(Records)

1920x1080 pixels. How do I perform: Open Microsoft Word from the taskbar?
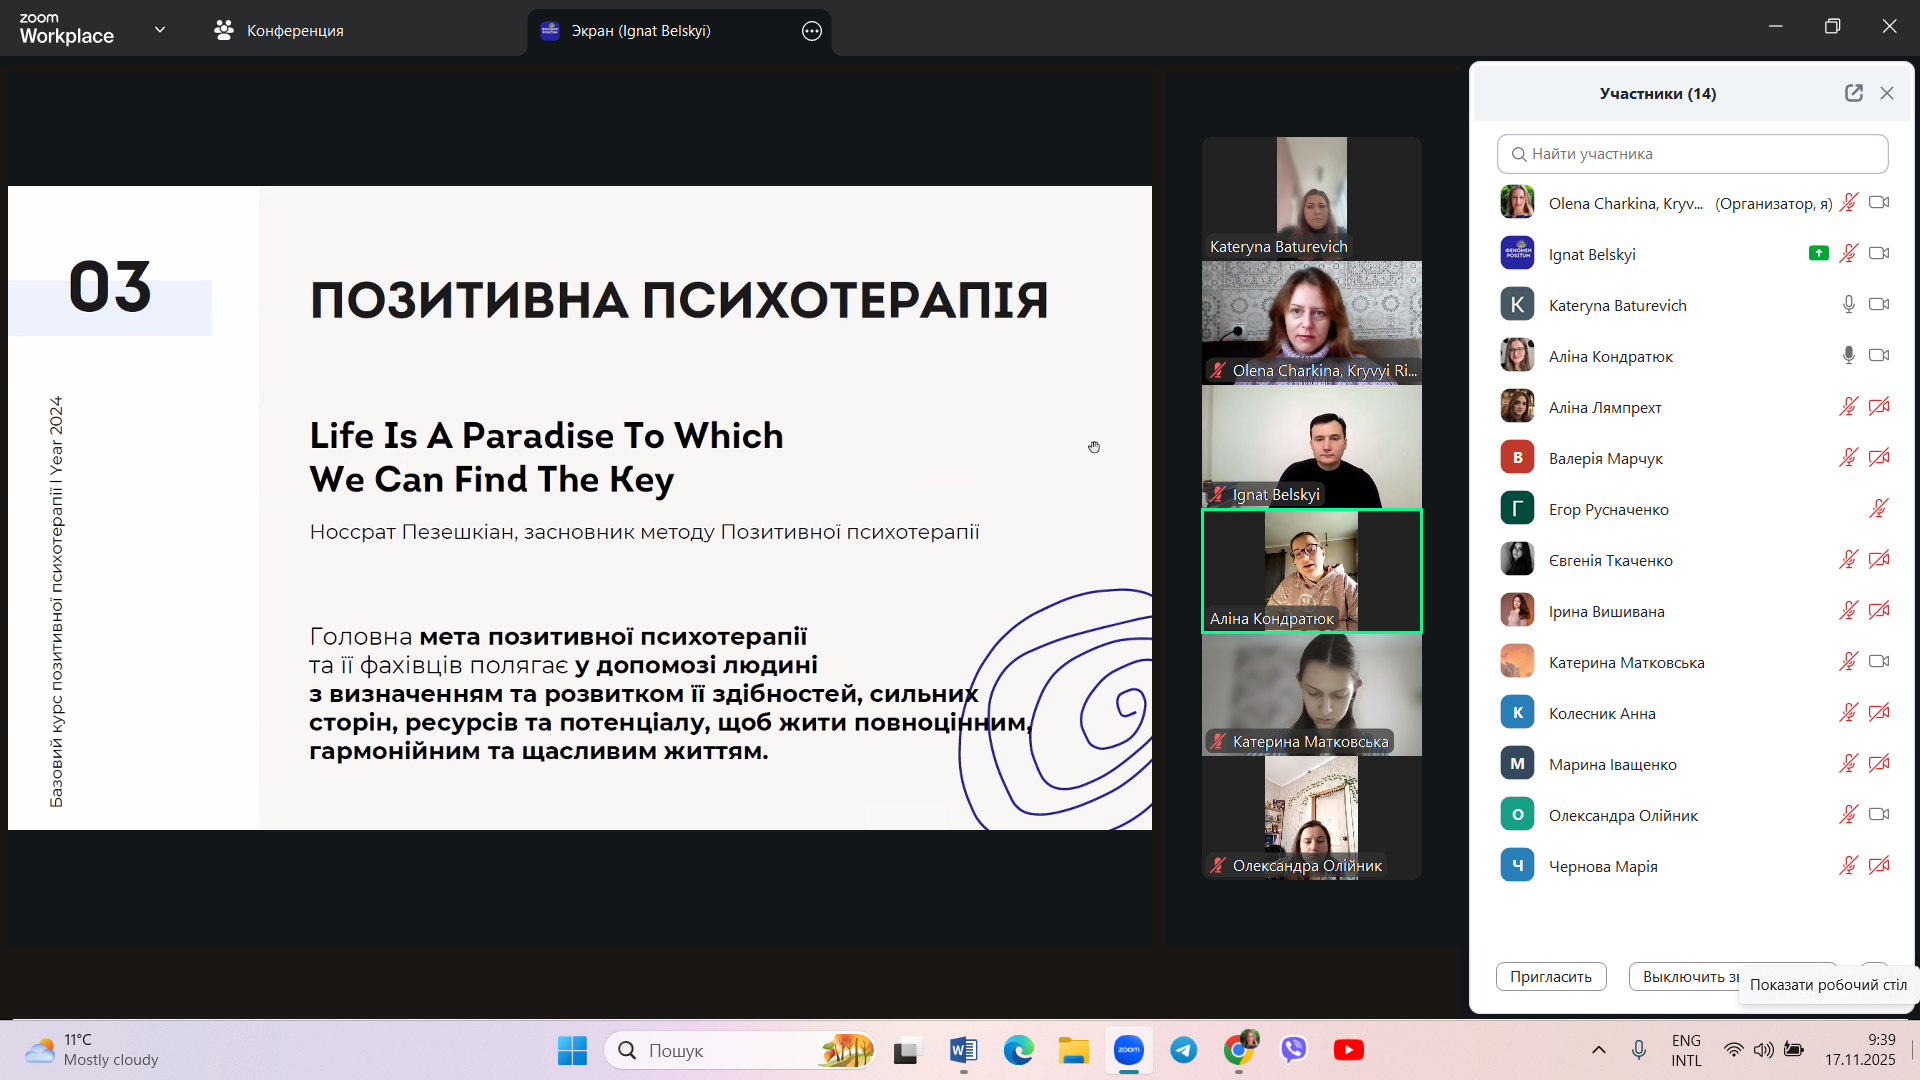pyautogui.click(x=963, y=1050)
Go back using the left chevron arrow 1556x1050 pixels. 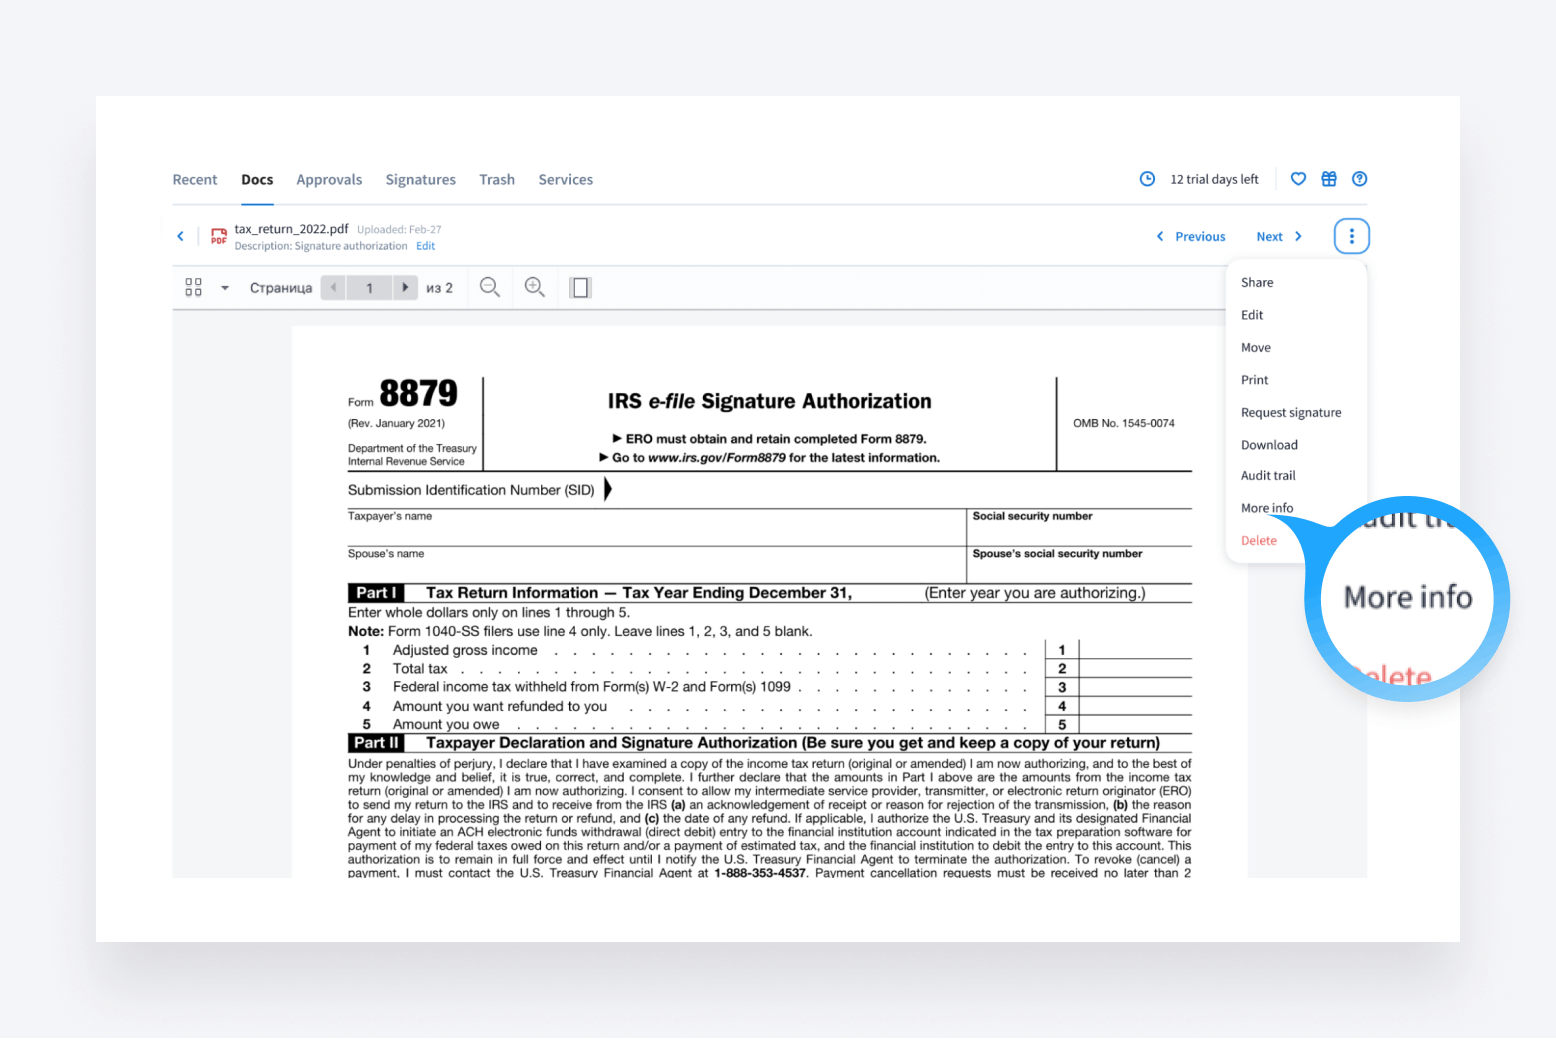(181, 237)
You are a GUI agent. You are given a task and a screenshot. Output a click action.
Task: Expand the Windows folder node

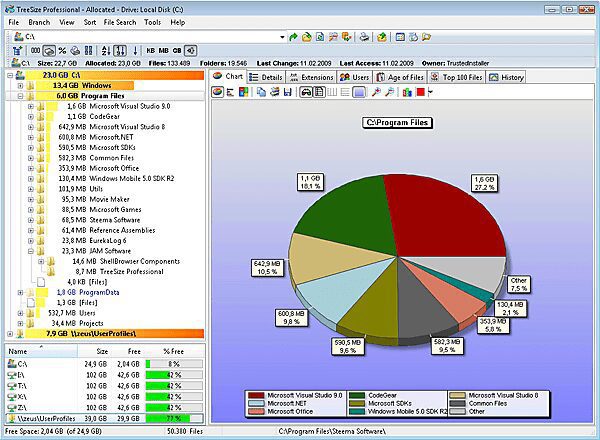point(21,85)
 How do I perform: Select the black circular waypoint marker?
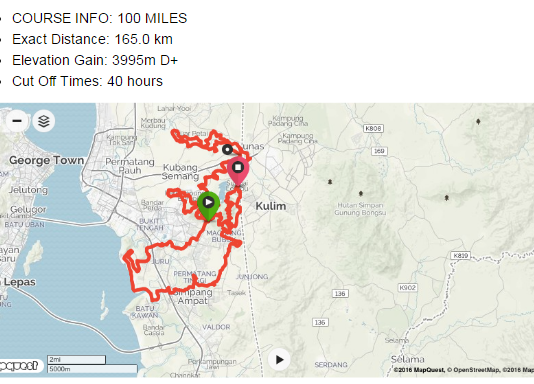[227, 149]
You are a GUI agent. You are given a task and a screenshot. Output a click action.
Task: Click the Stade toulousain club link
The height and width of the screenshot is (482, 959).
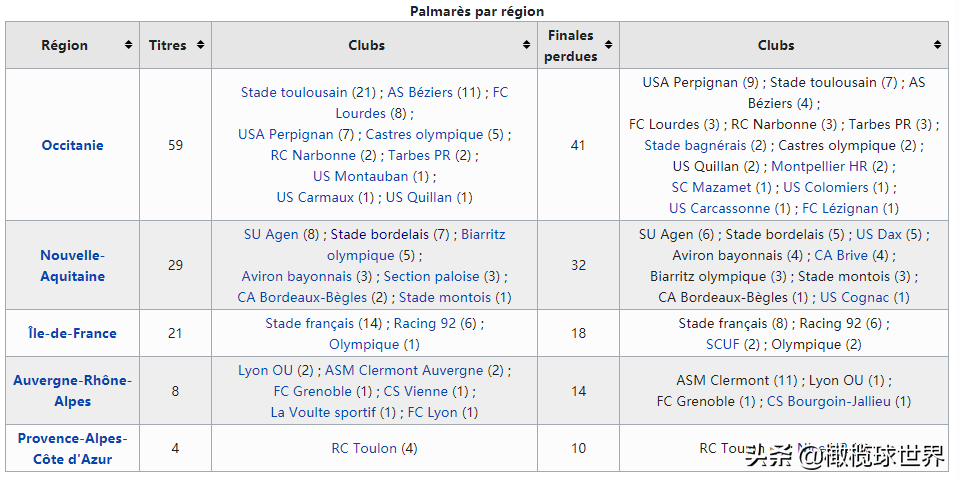click(294, 92)
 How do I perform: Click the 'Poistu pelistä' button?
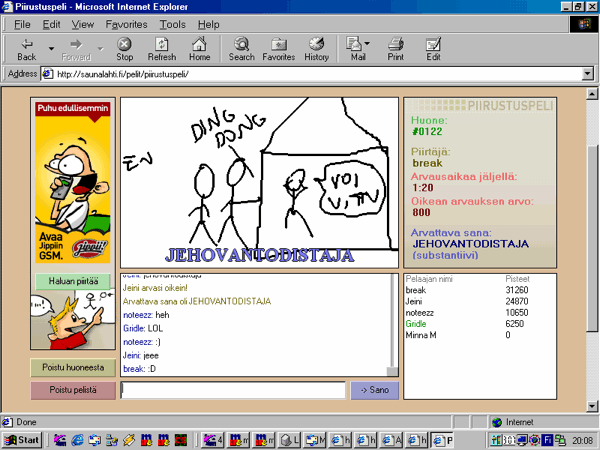[x=72, y=390]
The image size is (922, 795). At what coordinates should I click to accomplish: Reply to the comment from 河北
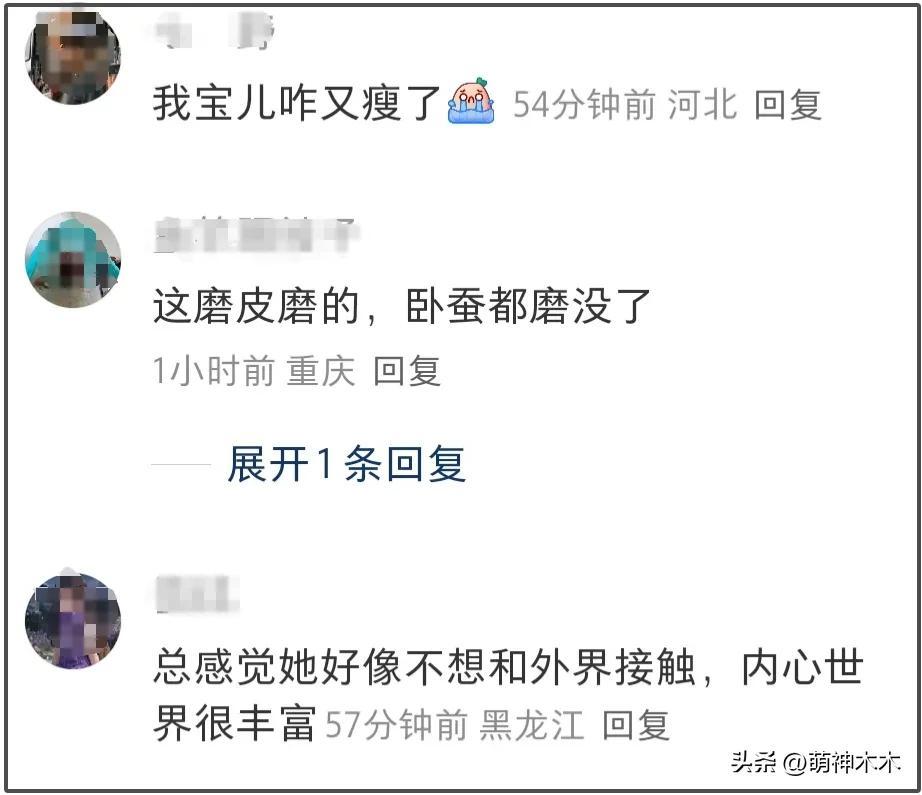coord(787,105)
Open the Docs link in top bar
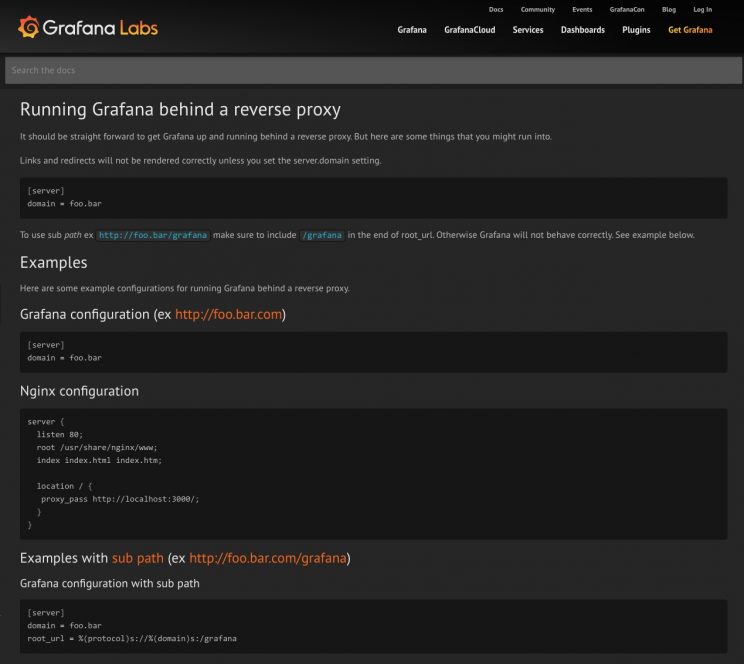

• WHAT THE TASK ASKS: Reproduce the rows word for word, starting with the line that contains "The image size" and continuing through the last row. Leave the pictures out.

• EXERCISE SOLUTION:
The image size is (922, 795). At what coordinates should I click to accomplish: Reply to the comment from 河北
coord(787,105)
Open the Docs link in top bar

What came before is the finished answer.